The lines from the one containing "Task: Download SDK Platform-Tools for Mac" through the last one in the data: please copy those exactly, and only those, without the pictures.

Collected data:
== Segment start ==
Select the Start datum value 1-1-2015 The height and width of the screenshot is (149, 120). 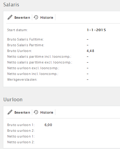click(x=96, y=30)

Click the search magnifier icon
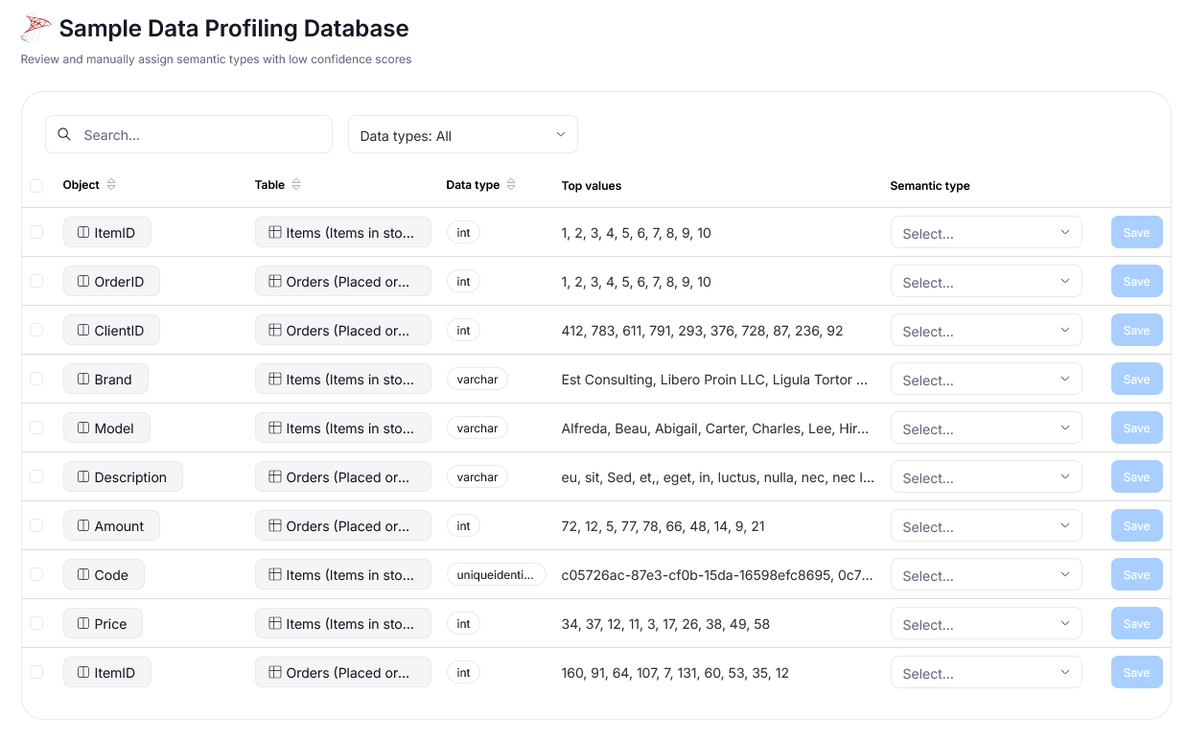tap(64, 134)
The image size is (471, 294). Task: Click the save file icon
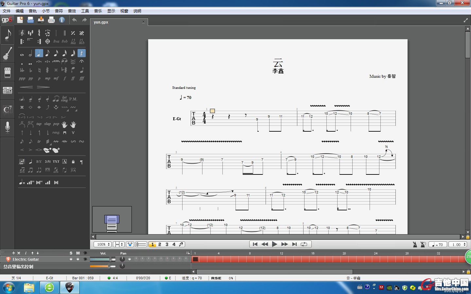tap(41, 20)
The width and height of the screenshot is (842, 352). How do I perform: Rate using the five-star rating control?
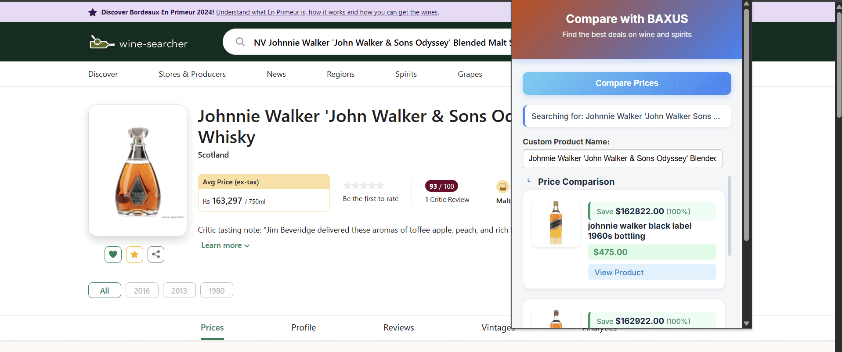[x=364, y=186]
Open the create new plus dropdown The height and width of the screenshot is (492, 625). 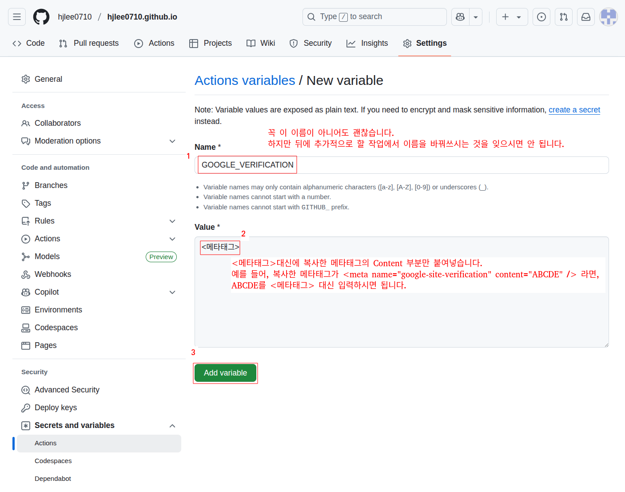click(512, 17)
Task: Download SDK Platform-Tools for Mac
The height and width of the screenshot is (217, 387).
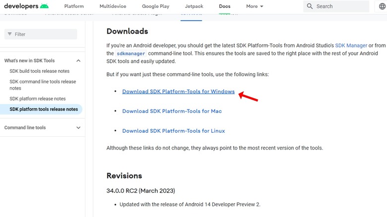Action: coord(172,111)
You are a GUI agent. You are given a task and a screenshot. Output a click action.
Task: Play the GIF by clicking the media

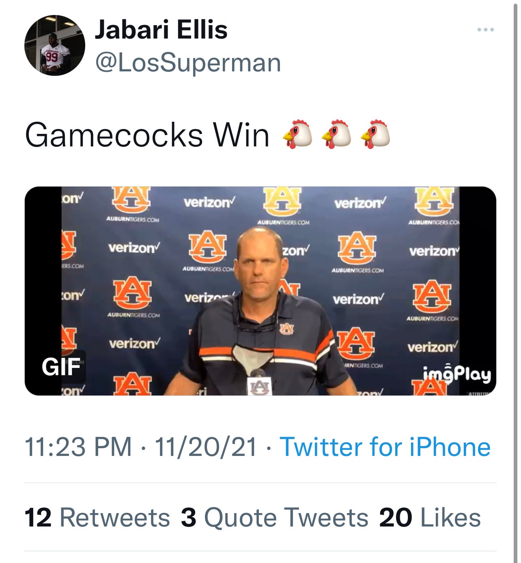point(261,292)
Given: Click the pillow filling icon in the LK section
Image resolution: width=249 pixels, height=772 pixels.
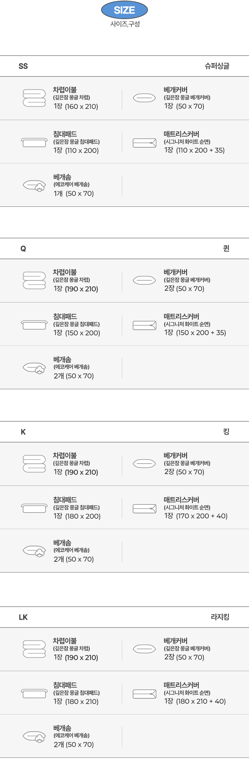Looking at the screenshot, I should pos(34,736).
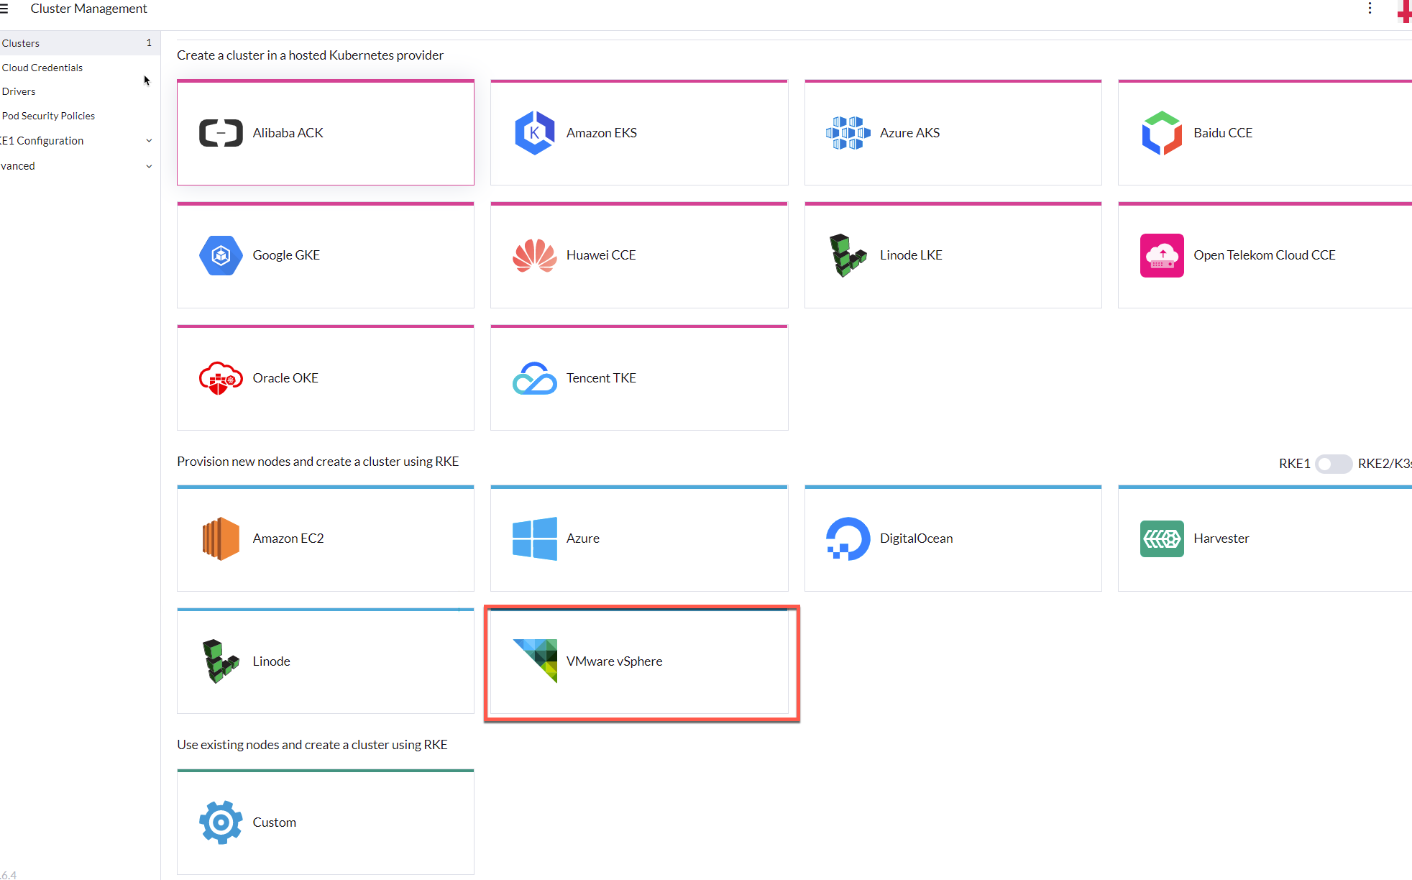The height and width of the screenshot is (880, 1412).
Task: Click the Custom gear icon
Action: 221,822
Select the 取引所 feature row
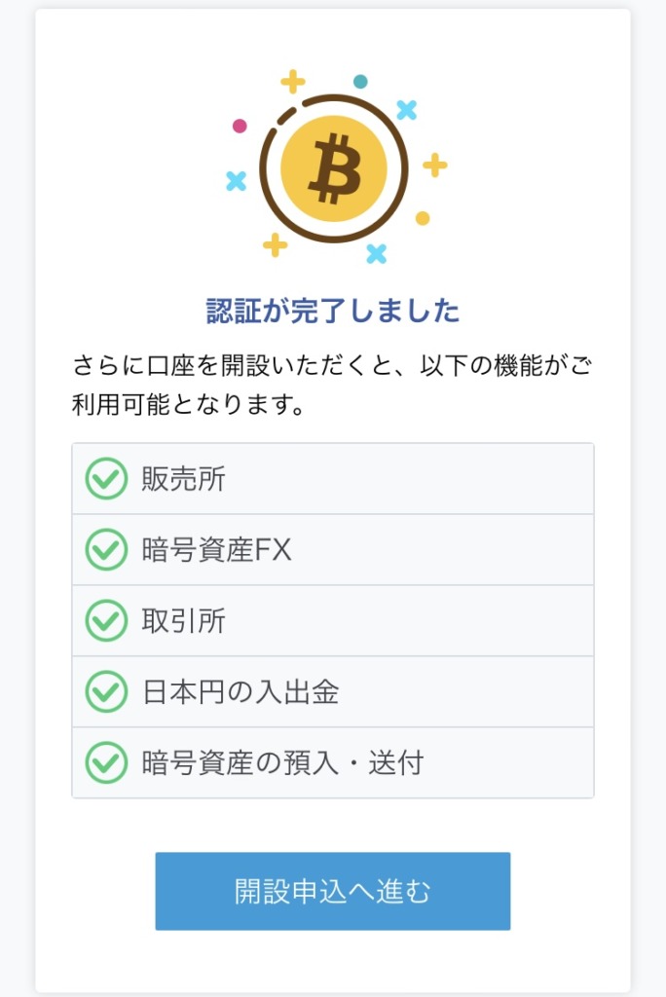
== Segment end ==
* YOUR SOLUTION:
Task: Download SDK Platform-Tools for Mac
The height and width of the screenshot is (217, 387).
Action: coord(172,111)
You are a GUI agent. You are given a task and a screenshot. Output a click action.
Task: Play the GIF by clicking the media

point(261,292)
Given: Click the pillow filling icon in the LK section
Image resolution: width=249 pixels, height=772 pixels.
Looking at the screenshot, I should pos(34,736).
The height and width of the screenshot is (880, 1412).
Task: Click the Custom gear icon
Action: 221,822
Select the 取引所 feature row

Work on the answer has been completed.